A self-taught artist, Stirner opened a machine shop after serving in World War II, which led to a metal arts studio, designing and making contemporary metal furniture, architectural sculpture and ornamental panels. Soon he was teaching at Moore College of Art and became the director of the metal department at Tyler School of Art at Temple University. From there he opened Karl Stirner Ornamental Ironworks in Germantown. 

After a solo show at the Delaware Museum of Art in 1959 and a show of 52 engravings at the Philadelphia Print Club in 1963, Stirner’s sculpture was put on hold while he raised a family and pursued real estate development, but the interruption fueled his drive, and soon he produced so much work, he needed new studio space. 
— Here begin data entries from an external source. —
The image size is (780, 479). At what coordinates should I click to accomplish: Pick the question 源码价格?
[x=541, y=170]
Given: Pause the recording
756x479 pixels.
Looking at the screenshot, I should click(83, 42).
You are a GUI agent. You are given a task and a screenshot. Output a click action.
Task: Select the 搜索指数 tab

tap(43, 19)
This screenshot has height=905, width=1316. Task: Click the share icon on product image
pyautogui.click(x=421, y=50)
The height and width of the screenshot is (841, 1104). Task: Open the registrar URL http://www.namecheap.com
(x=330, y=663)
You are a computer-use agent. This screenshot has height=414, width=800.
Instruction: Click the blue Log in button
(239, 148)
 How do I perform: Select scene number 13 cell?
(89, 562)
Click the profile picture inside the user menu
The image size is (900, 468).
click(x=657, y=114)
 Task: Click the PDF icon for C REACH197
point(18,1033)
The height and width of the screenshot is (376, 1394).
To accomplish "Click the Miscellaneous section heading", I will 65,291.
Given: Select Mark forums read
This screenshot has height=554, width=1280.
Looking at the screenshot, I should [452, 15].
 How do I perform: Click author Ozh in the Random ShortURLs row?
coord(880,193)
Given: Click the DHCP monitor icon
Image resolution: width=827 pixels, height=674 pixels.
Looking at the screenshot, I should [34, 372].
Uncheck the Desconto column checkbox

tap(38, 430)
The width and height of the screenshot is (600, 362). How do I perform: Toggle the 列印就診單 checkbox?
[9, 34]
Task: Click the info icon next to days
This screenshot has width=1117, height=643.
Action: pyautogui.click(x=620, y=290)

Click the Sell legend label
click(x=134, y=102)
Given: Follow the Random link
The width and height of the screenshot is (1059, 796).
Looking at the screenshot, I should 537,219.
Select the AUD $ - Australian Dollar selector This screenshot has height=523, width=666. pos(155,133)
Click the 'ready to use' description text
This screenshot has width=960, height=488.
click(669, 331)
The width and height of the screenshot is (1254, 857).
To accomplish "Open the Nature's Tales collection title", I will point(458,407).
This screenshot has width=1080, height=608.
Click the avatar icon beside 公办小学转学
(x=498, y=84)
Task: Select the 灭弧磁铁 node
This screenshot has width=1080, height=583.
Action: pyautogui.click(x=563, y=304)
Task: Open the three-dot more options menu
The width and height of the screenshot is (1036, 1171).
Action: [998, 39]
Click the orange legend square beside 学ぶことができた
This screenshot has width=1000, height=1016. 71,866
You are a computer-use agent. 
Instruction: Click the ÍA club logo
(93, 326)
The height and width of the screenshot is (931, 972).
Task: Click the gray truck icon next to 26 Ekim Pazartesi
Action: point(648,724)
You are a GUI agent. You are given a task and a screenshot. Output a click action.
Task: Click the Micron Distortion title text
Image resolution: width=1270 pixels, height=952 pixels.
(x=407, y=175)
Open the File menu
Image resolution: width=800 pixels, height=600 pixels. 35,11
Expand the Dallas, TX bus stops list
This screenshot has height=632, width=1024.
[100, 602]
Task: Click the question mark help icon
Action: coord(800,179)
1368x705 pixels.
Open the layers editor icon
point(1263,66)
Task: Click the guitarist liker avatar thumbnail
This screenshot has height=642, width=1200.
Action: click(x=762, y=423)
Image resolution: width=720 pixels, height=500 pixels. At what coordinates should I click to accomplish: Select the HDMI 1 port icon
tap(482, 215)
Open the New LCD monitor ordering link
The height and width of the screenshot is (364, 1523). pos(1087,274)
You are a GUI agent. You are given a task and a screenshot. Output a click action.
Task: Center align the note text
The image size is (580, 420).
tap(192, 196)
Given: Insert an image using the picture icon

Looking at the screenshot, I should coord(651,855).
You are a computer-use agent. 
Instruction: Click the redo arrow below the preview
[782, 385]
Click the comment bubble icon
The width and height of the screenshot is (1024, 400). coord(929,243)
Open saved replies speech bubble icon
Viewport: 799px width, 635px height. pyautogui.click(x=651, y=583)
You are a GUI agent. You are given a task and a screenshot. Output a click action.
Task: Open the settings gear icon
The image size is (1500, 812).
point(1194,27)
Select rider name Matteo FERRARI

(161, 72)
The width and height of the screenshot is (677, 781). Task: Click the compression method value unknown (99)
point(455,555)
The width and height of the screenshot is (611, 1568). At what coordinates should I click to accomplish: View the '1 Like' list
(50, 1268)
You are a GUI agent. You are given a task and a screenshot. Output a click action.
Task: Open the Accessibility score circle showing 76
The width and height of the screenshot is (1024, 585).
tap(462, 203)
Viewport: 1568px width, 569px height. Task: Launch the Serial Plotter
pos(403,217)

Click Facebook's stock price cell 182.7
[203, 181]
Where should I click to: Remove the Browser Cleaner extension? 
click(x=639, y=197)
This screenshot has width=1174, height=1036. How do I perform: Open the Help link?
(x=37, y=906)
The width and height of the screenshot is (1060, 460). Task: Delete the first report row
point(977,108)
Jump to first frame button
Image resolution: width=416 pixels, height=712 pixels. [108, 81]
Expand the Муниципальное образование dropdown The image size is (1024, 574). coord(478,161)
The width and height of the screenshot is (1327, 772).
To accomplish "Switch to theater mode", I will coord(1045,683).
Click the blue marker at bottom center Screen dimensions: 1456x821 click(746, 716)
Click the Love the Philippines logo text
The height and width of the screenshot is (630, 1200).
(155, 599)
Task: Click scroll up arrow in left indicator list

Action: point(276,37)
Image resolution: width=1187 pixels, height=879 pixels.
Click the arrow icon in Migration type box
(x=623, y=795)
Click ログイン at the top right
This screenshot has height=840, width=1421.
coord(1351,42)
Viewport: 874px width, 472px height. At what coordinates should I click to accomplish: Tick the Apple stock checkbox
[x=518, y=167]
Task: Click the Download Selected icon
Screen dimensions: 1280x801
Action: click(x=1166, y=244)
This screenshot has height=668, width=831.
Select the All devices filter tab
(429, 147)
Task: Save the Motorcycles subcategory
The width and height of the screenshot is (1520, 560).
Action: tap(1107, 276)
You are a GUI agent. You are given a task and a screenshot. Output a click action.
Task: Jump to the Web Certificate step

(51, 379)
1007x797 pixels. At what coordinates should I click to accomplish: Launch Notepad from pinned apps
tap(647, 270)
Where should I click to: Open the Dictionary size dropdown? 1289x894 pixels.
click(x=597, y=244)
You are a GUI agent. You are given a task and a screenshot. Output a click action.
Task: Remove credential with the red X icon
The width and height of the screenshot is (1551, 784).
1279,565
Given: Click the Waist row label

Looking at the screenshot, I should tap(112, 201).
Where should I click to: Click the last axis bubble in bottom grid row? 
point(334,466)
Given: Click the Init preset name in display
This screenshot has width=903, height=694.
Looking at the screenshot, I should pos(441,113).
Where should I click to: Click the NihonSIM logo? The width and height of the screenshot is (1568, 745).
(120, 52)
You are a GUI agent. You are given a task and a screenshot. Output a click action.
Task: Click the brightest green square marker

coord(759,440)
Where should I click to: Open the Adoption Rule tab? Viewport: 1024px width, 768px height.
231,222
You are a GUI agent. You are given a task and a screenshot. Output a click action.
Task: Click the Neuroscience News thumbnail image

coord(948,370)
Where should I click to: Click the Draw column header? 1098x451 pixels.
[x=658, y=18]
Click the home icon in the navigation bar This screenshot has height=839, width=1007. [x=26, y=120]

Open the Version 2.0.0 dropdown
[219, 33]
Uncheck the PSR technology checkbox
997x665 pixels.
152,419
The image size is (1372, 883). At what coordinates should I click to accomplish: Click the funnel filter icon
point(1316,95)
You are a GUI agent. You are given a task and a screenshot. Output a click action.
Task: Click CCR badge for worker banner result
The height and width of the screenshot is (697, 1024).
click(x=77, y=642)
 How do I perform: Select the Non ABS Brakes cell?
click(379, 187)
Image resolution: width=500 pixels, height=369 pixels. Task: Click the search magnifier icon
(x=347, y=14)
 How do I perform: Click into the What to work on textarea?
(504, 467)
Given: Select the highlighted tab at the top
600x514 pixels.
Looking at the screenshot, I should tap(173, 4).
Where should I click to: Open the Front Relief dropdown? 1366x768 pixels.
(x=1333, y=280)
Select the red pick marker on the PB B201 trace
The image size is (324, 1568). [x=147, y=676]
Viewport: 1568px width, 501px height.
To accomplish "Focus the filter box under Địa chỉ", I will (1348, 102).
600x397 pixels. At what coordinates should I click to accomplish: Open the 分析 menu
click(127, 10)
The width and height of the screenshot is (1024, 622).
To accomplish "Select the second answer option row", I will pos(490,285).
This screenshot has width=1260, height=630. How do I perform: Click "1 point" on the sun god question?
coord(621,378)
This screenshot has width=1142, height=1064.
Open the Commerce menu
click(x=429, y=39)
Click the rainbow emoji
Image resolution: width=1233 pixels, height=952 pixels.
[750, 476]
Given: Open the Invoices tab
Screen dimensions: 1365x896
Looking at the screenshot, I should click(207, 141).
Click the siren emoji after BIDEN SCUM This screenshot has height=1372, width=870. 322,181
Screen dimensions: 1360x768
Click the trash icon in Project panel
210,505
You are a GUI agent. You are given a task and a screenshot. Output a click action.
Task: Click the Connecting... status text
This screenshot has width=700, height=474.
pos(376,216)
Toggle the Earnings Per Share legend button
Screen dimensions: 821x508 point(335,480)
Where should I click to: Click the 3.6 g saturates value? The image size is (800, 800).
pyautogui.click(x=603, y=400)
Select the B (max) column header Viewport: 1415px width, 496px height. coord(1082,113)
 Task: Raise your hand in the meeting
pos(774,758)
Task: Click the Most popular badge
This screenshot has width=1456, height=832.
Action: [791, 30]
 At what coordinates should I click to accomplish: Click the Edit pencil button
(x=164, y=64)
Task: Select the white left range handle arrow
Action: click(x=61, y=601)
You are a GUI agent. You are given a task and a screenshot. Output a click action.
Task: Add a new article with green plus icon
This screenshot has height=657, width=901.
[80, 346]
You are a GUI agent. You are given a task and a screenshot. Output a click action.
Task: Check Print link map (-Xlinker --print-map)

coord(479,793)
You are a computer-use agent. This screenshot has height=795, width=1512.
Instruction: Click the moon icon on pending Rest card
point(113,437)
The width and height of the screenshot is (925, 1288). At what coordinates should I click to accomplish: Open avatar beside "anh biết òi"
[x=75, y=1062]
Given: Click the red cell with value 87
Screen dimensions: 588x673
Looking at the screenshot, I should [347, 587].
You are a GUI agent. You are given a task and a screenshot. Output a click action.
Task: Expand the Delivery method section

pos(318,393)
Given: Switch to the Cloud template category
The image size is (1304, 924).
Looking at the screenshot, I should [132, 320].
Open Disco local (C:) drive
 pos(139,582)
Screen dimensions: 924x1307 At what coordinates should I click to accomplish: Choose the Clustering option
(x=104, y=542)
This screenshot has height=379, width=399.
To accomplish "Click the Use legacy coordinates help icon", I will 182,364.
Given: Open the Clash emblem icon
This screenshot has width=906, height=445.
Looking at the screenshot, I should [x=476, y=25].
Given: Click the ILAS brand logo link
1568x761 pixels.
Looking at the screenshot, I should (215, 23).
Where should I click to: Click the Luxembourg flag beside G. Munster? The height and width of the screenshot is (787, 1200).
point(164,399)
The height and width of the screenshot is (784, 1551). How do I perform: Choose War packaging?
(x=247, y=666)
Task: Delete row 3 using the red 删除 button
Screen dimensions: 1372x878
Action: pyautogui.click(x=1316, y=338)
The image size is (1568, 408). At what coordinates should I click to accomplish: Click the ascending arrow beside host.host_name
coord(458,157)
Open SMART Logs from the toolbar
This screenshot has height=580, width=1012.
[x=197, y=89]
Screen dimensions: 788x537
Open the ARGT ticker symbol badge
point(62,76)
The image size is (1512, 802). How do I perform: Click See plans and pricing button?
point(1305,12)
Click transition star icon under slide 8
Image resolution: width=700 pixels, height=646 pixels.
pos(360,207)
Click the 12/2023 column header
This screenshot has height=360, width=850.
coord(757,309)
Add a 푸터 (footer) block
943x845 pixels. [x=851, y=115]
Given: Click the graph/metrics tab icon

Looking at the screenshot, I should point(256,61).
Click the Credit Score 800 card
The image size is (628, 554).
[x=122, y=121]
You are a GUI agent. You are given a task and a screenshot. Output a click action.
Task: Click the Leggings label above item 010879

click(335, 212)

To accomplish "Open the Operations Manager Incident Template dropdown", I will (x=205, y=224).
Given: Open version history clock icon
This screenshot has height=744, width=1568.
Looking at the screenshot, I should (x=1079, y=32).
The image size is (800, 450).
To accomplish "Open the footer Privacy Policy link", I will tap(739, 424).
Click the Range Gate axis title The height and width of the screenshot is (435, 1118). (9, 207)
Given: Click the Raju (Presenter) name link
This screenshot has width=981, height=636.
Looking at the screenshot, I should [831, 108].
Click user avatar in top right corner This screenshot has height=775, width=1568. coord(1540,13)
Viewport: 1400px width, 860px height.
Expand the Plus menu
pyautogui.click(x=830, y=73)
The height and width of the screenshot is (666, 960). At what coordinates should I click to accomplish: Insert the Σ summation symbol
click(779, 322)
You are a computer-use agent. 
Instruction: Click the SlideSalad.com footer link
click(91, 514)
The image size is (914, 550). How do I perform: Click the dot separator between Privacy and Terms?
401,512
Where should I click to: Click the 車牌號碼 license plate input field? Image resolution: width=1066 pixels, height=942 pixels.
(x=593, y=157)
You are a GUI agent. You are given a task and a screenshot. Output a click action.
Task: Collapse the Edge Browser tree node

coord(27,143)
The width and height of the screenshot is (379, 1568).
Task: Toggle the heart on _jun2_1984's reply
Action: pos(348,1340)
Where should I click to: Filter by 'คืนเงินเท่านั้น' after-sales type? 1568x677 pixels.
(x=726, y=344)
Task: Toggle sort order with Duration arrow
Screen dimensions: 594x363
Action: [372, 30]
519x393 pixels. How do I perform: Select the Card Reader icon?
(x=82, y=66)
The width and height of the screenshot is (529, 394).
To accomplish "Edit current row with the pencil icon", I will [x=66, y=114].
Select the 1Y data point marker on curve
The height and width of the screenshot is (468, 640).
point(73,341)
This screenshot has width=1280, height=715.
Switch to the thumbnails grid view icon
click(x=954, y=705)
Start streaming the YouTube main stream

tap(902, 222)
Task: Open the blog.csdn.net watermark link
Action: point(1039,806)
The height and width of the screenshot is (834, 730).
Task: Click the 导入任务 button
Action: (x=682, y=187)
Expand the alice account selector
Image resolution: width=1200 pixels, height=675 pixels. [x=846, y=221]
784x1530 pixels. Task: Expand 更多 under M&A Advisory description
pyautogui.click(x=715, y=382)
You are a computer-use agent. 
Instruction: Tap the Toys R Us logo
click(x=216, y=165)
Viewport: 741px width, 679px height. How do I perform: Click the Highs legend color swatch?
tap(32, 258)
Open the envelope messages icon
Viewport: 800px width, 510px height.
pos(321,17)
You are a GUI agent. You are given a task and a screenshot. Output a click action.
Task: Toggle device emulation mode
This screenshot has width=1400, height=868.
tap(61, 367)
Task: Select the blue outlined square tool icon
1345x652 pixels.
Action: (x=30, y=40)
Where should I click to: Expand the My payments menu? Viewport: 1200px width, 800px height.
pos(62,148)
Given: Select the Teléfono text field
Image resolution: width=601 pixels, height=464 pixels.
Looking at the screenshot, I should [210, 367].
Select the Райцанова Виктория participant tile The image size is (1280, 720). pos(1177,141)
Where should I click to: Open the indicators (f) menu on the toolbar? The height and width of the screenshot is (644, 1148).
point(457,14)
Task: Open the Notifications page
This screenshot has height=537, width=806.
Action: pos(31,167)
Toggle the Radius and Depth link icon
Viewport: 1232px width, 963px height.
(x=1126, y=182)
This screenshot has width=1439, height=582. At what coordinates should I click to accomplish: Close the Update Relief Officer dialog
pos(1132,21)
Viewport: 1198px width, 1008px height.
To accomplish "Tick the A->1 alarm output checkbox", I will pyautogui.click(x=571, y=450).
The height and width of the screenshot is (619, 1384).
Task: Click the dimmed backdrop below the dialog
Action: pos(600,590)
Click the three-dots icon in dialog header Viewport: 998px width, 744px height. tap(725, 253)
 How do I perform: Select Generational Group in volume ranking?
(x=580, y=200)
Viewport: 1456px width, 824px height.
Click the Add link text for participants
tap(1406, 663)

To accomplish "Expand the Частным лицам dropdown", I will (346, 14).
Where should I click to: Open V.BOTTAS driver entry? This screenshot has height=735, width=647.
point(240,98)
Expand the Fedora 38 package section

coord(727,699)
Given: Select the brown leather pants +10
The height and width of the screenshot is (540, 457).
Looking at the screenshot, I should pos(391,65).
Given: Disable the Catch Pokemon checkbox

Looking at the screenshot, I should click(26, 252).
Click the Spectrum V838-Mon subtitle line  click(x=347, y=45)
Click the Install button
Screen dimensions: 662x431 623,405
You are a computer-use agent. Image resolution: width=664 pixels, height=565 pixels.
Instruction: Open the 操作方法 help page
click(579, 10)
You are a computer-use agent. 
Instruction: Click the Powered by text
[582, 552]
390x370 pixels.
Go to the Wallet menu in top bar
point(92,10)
In 1983, he bought a 38,000-square-foot factory building in Easton, Pa. On the first floor is the shop where he works; the second floor is his “showroom”; and on the third floor, his living space, he is surrounded by a museum’s worth of collections, from pre-Colombian and ancient Chinese to Greek, Roman and American Indian art. Stirner developed a love for primitive art while stationed in New Guinea.  

Called “the godfather of Easton’s art renaissance,” Stirner is credited with the revitalization of the city at the confluence of the Delaware and Lehigh rivers. He brought artists by the busload to see Easton’s prospective studios, where they could produce large works from recycled or found material. Easton’s 2.5-mile Karl Stirner Arts Trail was named in his honor. The bike-friendly trail has art along the walkway. 

There are dancers and birds in the son’s work, as well, but the metal is touched in a different way. When father and son get together, they visit junkyards and critique each other’s work.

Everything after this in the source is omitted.